October 12.—At work at fossils in the morning—my lecture at 2. I find as I have to speak so slowly to be clear, that there isn’t much time in an hour. There is a sort of demonstration with microscopics afterwards which helps.
It is now very cold at night and in the early morning, but still warm enough to wear cotton frocks in the middle of the day. The clear moon is wonderful.
October 13.—At work all day on fossils, cycled back in time to dress for a dance, to which I cycled, as it was a lovely night. It was a very jolly dance and not the least pleasure of the evening was cycling back with Mr. G—— instead of jolting and freezing and catching cold in a slow kuruma. Out of every 24 hours the cycle saves me one to two or more in this slow Tokio, so that I shouldn’t grumble at it.
October 16.—At work all the morning, lunch with the Faculty at the Goten, and then at work all the afternoon. The fossils proved so enticing that though I had worn a traily frock all day intending to go to the Belgian Legation garden party, when it came to the point the fossils won, and I didn’t go. In the evening I cycled down to dinner at our Embassy.

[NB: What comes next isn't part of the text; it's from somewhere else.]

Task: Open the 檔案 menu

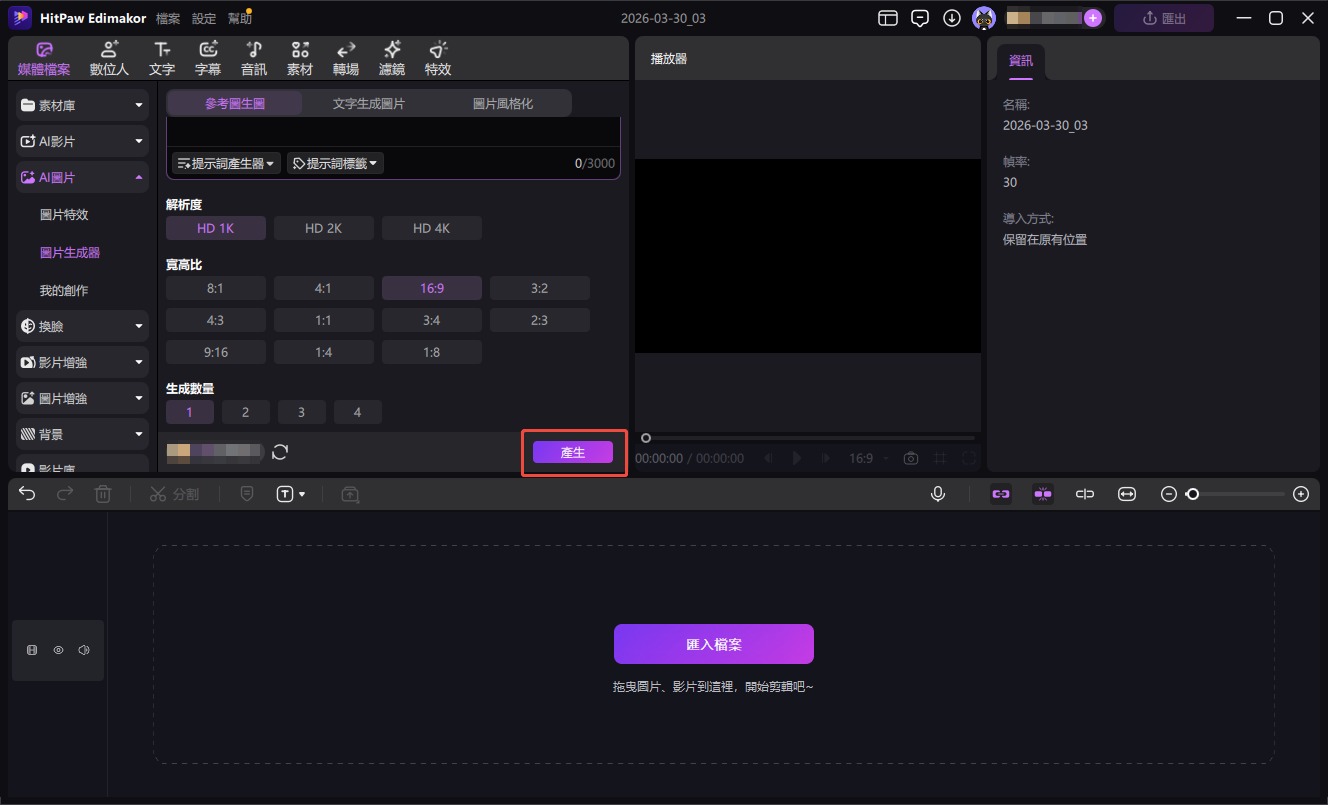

When once one makes up one’s mind to a cycle, one can even go out to dinner on it. I wondered, however, what the footman thought when he had to lift it into the Embassy hall in case of thieves getting it in the garden (I was told he has a brother who is an attaché at the French Embassy! The Japanese are very quaint that way—one Count or Baron or other is driven up to the door every day by his own brother as a coachman). Thanks to the unmoved countenance of flunkeydom, added to the immobility of the Japanese, I could sail into the dining-room, past the same man, trailing a pink silk skirt with apparent dignity.
October 21.—Fossils all day. I cycled round on my way home and paid my dance calls. The streets, particularly in the neighbourhood of the Ginza and the station, are now very gay and crowded for the American Fleet, of which a really enormous fuss is being made. There are arches, and bands, and processions, and all manner of things all over the place. Bands of school children go about with flags, and—for the first time since I have been in Japan—I was insulted on my cycle by grown men, not once, but six times in the course of half an hour! Not badly, but in a coarse rude tone I was called out to, and one madman waved a lantern suddenly in my face on the cycle and nearly upset me. I suppose they are over-excited, for everywhere the echo rings with protestations of undying devotion to the Americans, for one of whom I would naturally be taken.
October 22.—A horribly wet morning, but by midday a lovely sun came out, and it felt almost like midsummer. When I got to the Embassy garden party (it was given to welcome Admiral Sperry) I found it had been postponed in the morning, but as the weather was now so lovely, it was put on again. That is to say, it was half on and would be repeated to-morrow. So we had one of the bands, and quite a lot of the American officers and other people turned up. The chief sight was seeing Admiral Sperry and Admiral Togo sitting side by side looking on at a kind of sword-dance. The dance itself was very dull, as all Japanese posture dances are unless you understand them intimately, but there were some sparks when the swords clashed, and one of the swords broke by accident, which was entertaining. It was rather wonderful the way the dancer to whom this happened kept his countenance, and put it in the sheath at the appointed time as calmly as if it hadn’t been a mere stump.
The American officers were a sad disillusionment. One fancies good class Americans must be all like the soulful adoring youths at the feet of the Gibson girls, but they aren’t—at least those officers aren’t. In fact, though they would be mad to hear it, they were mostly not easy to distinguish from Japanese when both stood with their caps down over their eyes, as they always wear them, except that the Americans looked the less smart owing to the untidy appearance of their small squash caps. So many of them were short and insignificant. Admiral Sperry, though not imposing or impressive in any way, seemed pleasant and keen, and was tall.
October 23.—Lunch at the Goten, with quite a lot of foreign visitors,—two Russians, a geologist and a botanist, and two Germans interested in law or some such thing. I hear we are to have Sven Hedin, which will be really interesting. I hope I shall see him.